Following some bad times with the crimper and the loss of her record company, Lulu has found popularity again by singing with the boy band Take That, and now she is the beautifully nipped and tucked grande dame to a whole new generation of self-seekers, kids who, all over again, are in love with the idea that someone from nowhere can take everywhere by storm. Her new manager is the teen-wrangler Louis Walsh, who can be regularly seen making and breaking young hopefuls on Saturday-night television. Out of her troubles – and the overcoming of her troubles – Lulu has become poster-girl for a new generation of the enduringly ambitious. Her latest album went straight into the UK pop charts at number four.

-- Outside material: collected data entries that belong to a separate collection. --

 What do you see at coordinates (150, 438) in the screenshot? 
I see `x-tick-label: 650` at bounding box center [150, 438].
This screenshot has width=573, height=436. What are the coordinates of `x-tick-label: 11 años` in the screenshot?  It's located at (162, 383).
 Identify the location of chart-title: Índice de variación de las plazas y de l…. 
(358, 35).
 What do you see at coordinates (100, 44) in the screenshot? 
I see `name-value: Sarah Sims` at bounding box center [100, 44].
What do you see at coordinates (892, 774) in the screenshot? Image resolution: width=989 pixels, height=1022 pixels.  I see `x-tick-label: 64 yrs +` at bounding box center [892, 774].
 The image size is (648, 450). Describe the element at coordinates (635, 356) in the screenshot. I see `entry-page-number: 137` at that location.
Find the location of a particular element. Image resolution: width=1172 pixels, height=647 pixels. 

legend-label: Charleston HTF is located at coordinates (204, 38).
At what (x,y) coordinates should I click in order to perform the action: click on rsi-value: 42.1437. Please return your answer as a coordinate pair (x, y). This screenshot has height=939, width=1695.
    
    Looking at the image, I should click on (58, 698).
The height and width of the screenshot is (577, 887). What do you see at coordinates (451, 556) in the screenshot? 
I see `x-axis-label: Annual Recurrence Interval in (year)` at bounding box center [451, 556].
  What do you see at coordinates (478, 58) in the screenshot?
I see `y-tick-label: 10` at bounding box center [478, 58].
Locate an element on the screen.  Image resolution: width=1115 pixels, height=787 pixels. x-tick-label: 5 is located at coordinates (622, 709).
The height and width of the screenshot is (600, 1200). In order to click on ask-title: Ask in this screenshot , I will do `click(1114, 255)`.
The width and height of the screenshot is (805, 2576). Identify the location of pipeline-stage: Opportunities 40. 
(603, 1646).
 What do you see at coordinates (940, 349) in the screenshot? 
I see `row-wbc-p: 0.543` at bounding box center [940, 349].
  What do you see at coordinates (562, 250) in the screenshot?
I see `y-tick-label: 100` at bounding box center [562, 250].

Self-hagiography – and its popularity – probably has more to do with needs than choices, but what happens when those needs are shared by the people who know you best? In literature this sort of thing has a heartbreaking history, if one thinks of, say, Jane Welsh Carlyle, or Mrs Tennyson, or Vera Nabokov; but what if Pamela Stephenson, the clinical psychologist married to Billy Connolly, is the modern version? Here is a woman who never fails, in her ultra-bestselling biography Billy, to take advantage of her domestic arrangements, so that every semi-recumbent position poor Connolly might assume becomes an opportunity for the wife to conjure with the old psychic woes. Dedication: ‘To the Connolly and McLean families, in the spirit of healing through understanding; and to all families who are divided by religious differences, or who struggle with abuse, poverty or addiction.’